Personal information
- Nickname: Gohdesy
- Nationality: Australian
- Born: Matthew Gohdes 8 May 1990 (age 36) Rockhampton, Queensland
- Height: 5 ft 11 in (180 cm)
- Weight: 80 kg (176 lb)

Sport
- Country: Australia
- Sport: Field hockey
- Event: Men's team
- Club: QLD Blades

Medal record
Men's field hockey
Representing Australia
Olympic Games
| Bronze medal – third place | 2012 London | Team |
World Cup
| Gold medal – first place | 2014 The Hague | Team |
Champions Trophy
| Gold medal – first place | 2010 Mönchengladbach | Team |
| Bronze medal – third place | 2014 Bhubaneswar | Team |
Commonwealth Games
| Gold medal – first place | 2014 Glasgow | Team |

= Matt Gohdes =

Australian field hockey player

Matthew Gohdes (born 18 May 1990) is an Australian field hockey player. He plays for the Queensland Blades in the Australian Hockey League. He made his debut for the Australia men's national field hockey team in 2009 during a five-game test series in Kuala Lumpur, Malaysia. He won a gold medal at the 2010 Men's Hockey Champions Trophy and a bronze medal at the 2012 Summer Olympics.

==Personal==
Gohdes is from Rockhampton, Queensland. His cousin is former national team teammate Jamie Dwyer. Gohdes never played a game with his cousin until he was named to the national team. His flatmate was teammate Matthew Swann.

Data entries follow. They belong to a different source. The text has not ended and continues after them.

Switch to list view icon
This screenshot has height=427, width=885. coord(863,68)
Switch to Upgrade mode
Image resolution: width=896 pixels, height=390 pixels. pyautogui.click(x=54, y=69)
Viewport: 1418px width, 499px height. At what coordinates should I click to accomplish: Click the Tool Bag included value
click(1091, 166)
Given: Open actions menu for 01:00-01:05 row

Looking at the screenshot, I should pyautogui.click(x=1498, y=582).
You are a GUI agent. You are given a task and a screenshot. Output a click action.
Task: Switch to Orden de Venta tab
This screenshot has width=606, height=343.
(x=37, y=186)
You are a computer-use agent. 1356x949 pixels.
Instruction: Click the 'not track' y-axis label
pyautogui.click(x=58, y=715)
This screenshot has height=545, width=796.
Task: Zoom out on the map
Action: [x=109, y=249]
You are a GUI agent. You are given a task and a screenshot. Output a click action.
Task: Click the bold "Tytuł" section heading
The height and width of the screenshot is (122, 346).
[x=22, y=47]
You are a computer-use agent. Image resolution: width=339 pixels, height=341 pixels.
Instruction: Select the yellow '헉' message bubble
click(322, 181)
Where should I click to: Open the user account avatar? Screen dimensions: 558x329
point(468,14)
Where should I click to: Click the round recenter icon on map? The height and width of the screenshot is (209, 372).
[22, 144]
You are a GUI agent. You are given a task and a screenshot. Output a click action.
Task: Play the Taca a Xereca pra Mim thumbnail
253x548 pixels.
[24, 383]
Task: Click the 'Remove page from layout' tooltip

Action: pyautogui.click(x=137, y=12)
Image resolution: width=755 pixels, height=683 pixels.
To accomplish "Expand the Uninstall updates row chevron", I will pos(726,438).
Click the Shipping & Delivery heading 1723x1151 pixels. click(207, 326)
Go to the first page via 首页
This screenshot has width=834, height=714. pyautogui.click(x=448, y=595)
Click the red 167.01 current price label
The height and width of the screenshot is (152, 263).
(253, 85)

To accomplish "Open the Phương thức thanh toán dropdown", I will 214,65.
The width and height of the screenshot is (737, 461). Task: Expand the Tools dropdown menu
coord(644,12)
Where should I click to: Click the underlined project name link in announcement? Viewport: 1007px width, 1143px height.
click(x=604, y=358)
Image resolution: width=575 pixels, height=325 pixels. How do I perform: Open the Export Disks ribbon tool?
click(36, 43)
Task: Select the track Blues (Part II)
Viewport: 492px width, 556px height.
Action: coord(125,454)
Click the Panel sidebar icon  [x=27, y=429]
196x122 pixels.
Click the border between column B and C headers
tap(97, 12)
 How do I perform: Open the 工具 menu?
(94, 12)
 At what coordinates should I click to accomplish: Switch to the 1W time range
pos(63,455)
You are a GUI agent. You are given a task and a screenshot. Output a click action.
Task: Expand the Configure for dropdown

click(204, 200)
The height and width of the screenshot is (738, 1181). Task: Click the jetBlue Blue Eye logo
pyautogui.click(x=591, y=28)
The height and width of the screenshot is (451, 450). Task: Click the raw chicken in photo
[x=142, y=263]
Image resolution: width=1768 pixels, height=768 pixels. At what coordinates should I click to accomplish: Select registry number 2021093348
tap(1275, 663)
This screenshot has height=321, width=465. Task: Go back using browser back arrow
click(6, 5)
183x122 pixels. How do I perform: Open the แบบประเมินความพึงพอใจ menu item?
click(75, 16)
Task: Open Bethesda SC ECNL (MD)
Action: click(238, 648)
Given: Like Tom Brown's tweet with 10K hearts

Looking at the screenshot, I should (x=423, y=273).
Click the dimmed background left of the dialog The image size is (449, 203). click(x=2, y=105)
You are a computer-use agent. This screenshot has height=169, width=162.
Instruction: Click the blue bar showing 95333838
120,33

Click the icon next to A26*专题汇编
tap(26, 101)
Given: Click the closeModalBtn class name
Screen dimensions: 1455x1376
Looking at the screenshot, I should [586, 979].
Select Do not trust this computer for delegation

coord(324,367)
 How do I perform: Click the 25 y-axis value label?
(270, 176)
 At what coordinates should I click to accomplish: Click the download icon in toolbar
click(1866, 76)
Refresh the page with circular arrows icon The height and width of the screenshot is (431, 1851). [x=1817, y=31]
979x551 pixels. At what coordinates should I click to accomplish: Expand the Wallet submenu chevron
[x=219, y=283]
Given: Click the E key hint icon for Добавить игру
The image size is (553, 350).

Gohdes is married to fellow former Australian representative, Jill Gohdes. The couple married in December 2015 and have one child.

==Field hockey==

Gohdes plays in the Australian Hockey League for the Queensland Blades. In 2010, he played in the final game of the season for his state team in the Australian Hockey League. He played for the Queensland Blades in the first found of the 2011 season. He currently plays for the Delhi Waveriders in the Hockey India League

In 2009, Gohdes, Jonathon Charlesworth and Brent Dancer made their national team debut during a five-game test series in Kuala Lumpur, Malaysia against Malaysia. He was a member of the national team in 2010. That year, he was a member of the team that finished first at the Hockey Champions Trophy. In December 2011, he was named as one of twenty-eight players to be on the 2012 Summer Olympics Australian men's national training squad. This squad was narrowed in June 2012. He trained with the team from 18 January to mid-March in Perth, Western Australia. In February during the training camp, he played in a four nations test series with the teams being the Kookaburras, Australia A Squad, the Netherlands and Argentina. He played for the Kookaburras in their 3–1 victory over the Australian A team in the first round of the competition. He scored the team's first goal in the first five minutes of the game. He later scored the team's third goal. In a game for the Kookaburras against Argentina, his team won 4–0 and he scored a goal. He is one of several Queensland based players likely to play in a three-game test series to be played in Cairns, Queensland from 22 to 25 June against the New Zealand's Black Stickss. Final Olympic section will occur several days before this test and his inclusion in the series will be contingent upon being selected.

He was selected for the 2012 Summer Olympics, where Australia won a bronze medal. He was part of the Australian team that won gold at the 2014 Commonwealth Games.